The key difference is that Bette Bourne is living a life; Shaw seems to be living a series of lies, at least in her performance as Mother Courage; I never felt engaged with her sequential traumas for a minute. And while Mother Courage famously has a mute daughter Katrin, Bourne surrounded himself, in his celebrated drag combo Bloolips, by characters that included Diva Dan, who was profoundly deaf - but which didn’t stop him from being profoundly funny.

Beneath the flamboyance, Bourne has always been a truthful actor; and last night we saw an account of what made and shaped him. And his influence stretches far further than you’d think: in the late James Kirkwood’s wonderful 1989 book “Diary of a Mad Playwright” that goes behind-the-scenes of the unfolding disasters of a pre-Broadway touring try-out of a play he’d written called Legends that starred Mary Martin and Carol Channing, he recalled that veteran director Mike Nichols had originally suggested doing it with Harvey Fierstein and Bette Bloolips, and he notes regretfully, “I suddenly wished I’d gone along with [it]… It could not have turned out any crazier than the way it was now.”

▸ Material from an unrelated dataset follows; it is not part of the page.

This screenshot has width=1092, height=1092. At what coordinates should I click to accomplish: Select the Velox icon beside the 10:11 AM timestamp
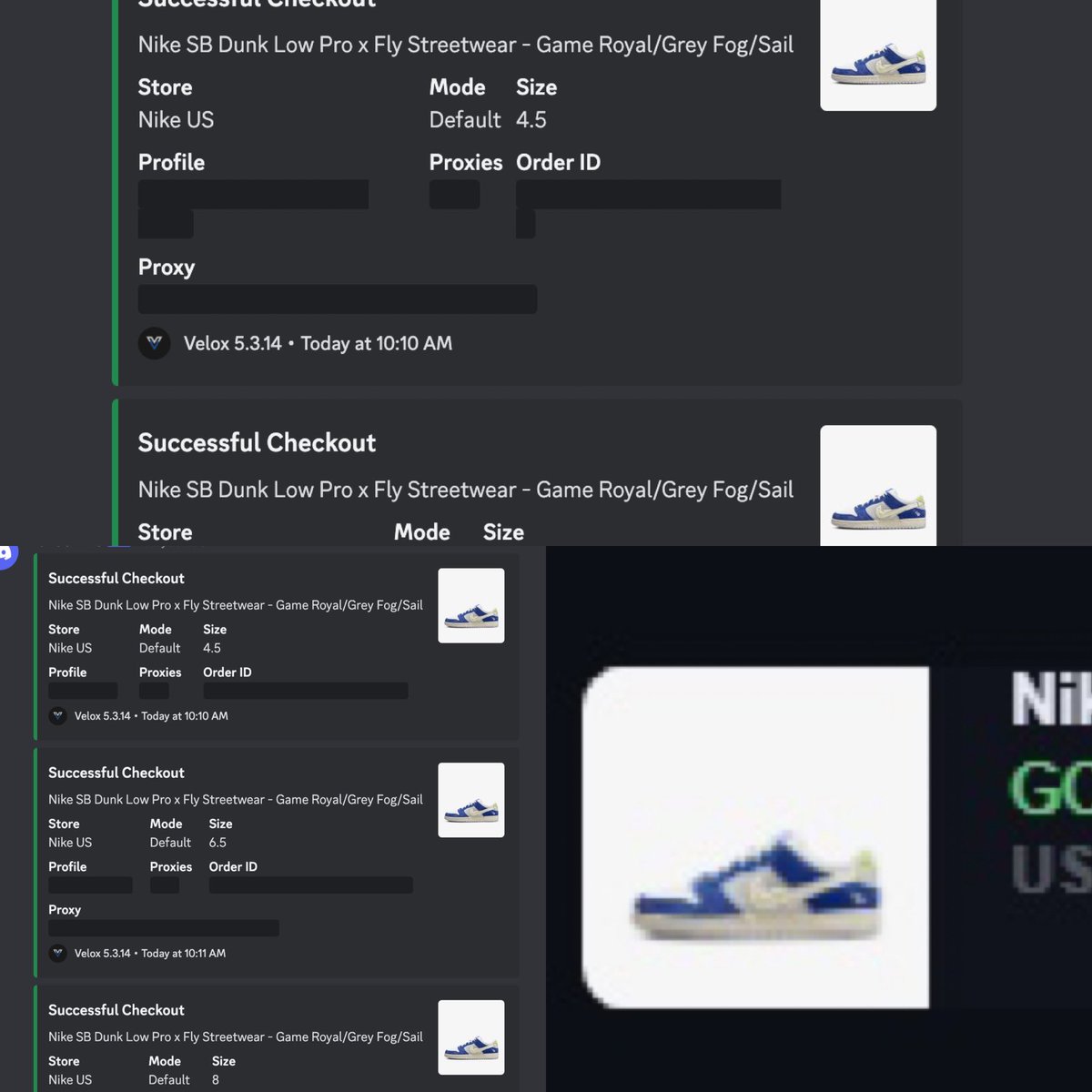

It’s one of the great backstage theatre books of all time: at one point, Mary Martin - equipped with a hearing piece to prompt her on her lines, a la Richard Dreyfuss in Complicit at the Old Vic at the start of the year - starts “receiving taxicab dispatch calls in her ear”. Apparently, “the frequencies got all mixed up and she was getting calls to send out taxis”. But the best bit is that it couldn’t be fixed - and so they had to take it out. And, without the security blanket, so gets through the whole of the second act with hardly a hitch, and vows to abandon it as a result. What a pity that Kevin Spacey couldn’t have rigged up a similar deal with the taxi dispatchers at Waterloo…

2 Comments

I too found the Bette Bourne evening inspiring, but I question whether or not you're being fair to Fiona Shaw. Each performance is brave in its own way and while you're quick to say that Ms Shaw is presenting us with a series of lies, I would say she's giving us a version of Brecht's truth, not her own. That's what a great actress does - she is the vehicle for the author's intention. And what is acting after all but lying for a living? Bette Bourne is her own author and is playing herself and she discloses what she chooses to disclose - it's in her control ( and not even Mr Ravenhill's). Ms Shaw is at the mercy of a classic play, a deeply morally complex role and a production that is as frustrating as it is illuminating. But she is one of our finer actresses and to dismiss her performance in such a way is , I think, churlish. Could you pull that damn wagon around the stage? Could Bette Bourne?

"what is acting after all but lying for a living?" - Telling the truth for a living. Its fascination is that it's so completely both at once.